Older networks still rule
Even though 4G is becoming commonplace in Africa, some smartphone users on the continent are still connected to older network generations like 3G, or even 2G.
The GSMA’s head of Sub-Saharan Africa previously indicated that only 22% of the region’s population access 3G and 4G internet.
Opensignal’s data shows smartphone users in Ethiopia and Angola spend more than 40% of their time connected to 3G services. By contrast, users in Uganda, Ghana and Sudan spend more than 30% of the time connected to 3G.
The mobile analytics firm notes that limited spectrum bandwidth, together with heavy use of 3G connectivity and lower maximum data transfer rates, adversely affect the quality of the overall mobile network experience in African markets.
Even 2G is still notable in some African markets. For example, smartphone users spend more than 5% of their time connected to 2G in Angola, Ethiopia, Ghana, Nigeria, Sudan and Tanzania. However, in SA and Morocco, users spend just 1.9%-2% of their time on 2G.
Smartphone users in Sudan, Morocco, Angola and Cameroon spend the highest proportion of time with no signal among African markets, ranging from 3.3% to 4.9% of the time.
SA is the leader in terms of time smartphone users spend connected to 4G or better services – 85.6% of the time.
“The extent of 3G usage is due to the cost of mobile infrastructure (backhaul, security at base stations), energy (fuel and generators) and local deployment regulator fees – along with many users still reliant on older and simpler mobile devices, not enabled for newer generations.
“Solar power cells are one of the potential solutions for deploying base stations in remote areas, while the production of low-cost and more affordable smartphones can help users access mobile services more easily and boost their experience when using the internet for work, education and entertainment.”
5G has far to go
Even though Kenya, Nigeria and SA have already deployed 5G networks, the presence of 5G connectivity is poor on the continent, says the Opensignal report.

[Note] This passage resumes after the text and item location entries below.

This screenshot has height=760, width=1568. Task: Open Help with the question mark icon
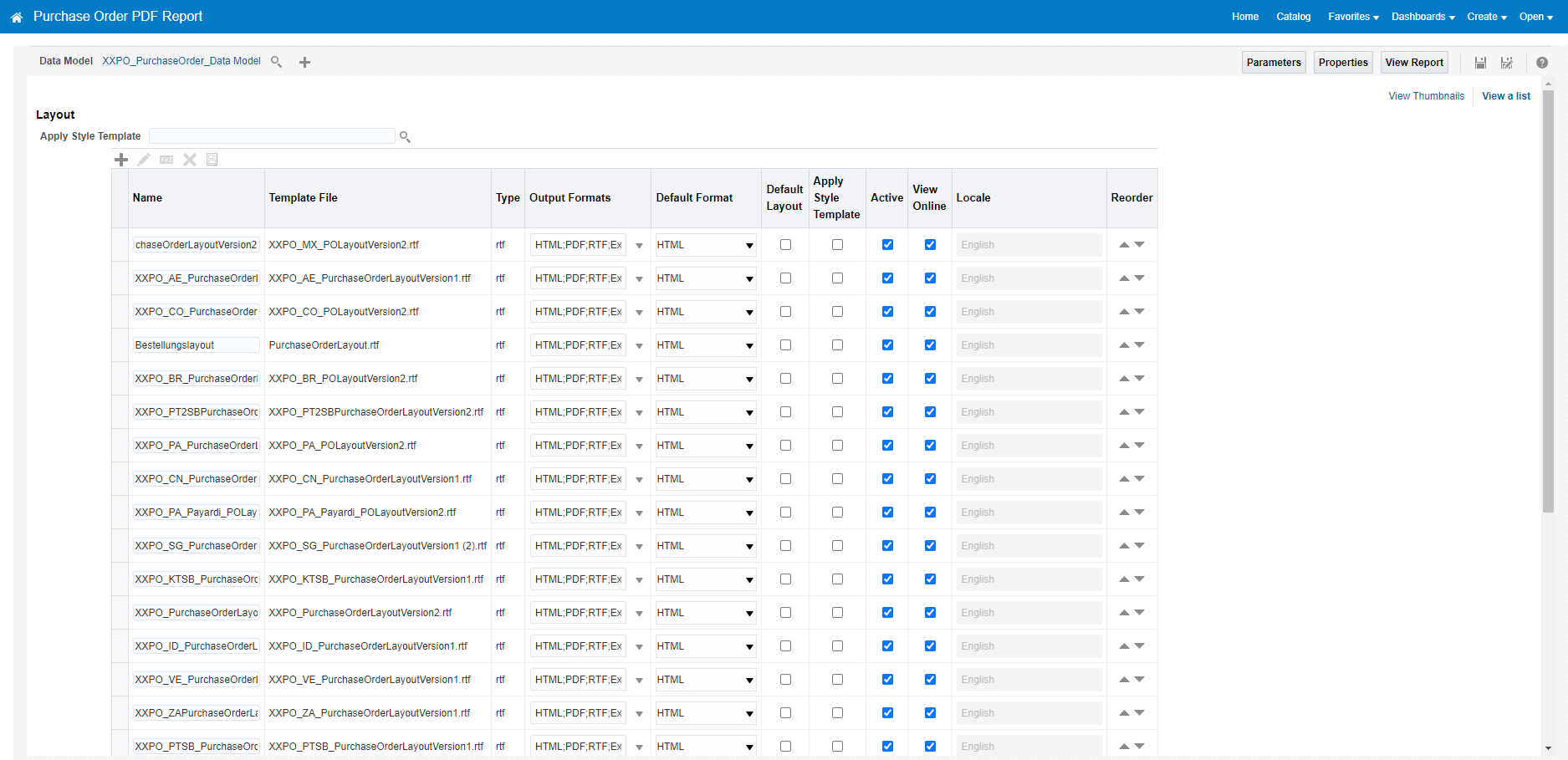(x=1542, y=62)
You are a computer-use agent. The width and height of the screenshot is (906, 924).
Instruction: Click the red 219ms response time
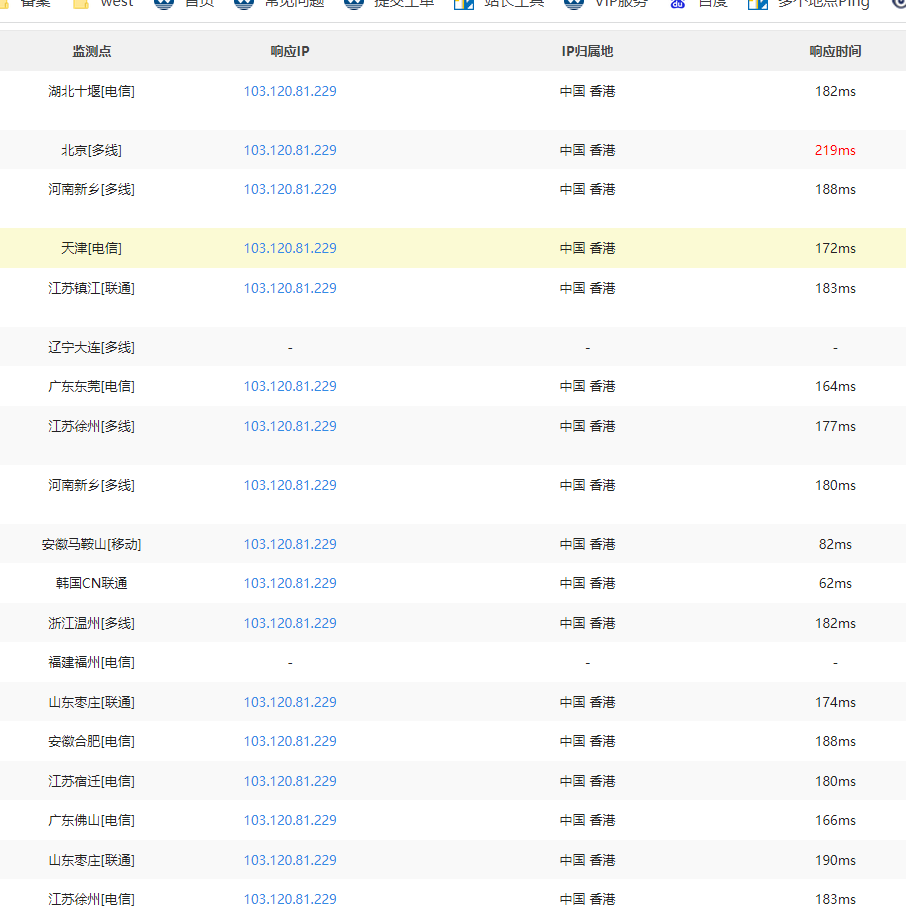(x=835, y=150)
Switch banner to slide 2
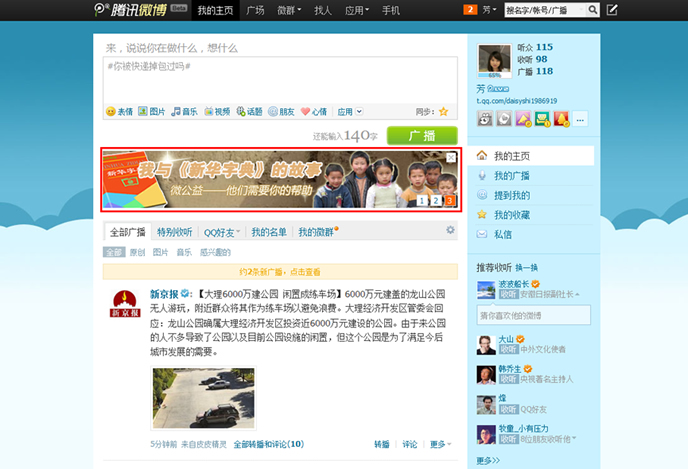This screenshot has width=690, height=469. [437, 201]
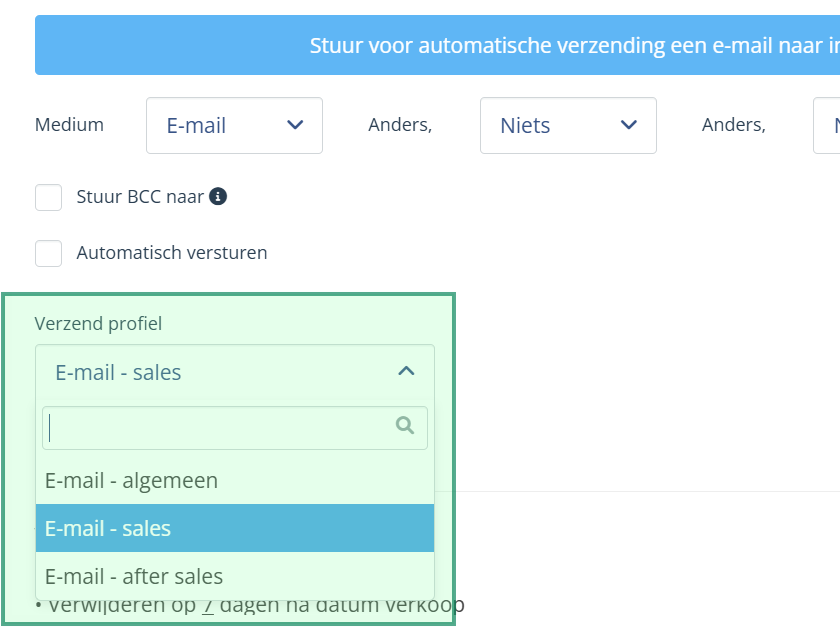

The assessment echoes the findings of June 2023 Ericsson Mobility Report, which shows that for the Sub-Saharan Africa region, 5G adoption is still nascent, with investments continuing to be channelled towards deploying 3G and 4G networks.
South African mobile network operators, for example, have begun rolling out 5G services in the country, albeit still mostly concentrated in the big cities.
Opensignal notes SA has a more substantial number of 5G subscriptions, while others observe only several thousand 5G users. Further development of seamless and reliable mobile connectivity in Africa is essential for the markets’ economic growth, especially given the high numbers of mobile-only users, it adds.
“The road to ubiquitous 5G in Africais likely to be a long one, as access to 4G is still not universal and manyusers still rely on 2G and 3G networks to connect to the mobile internet.”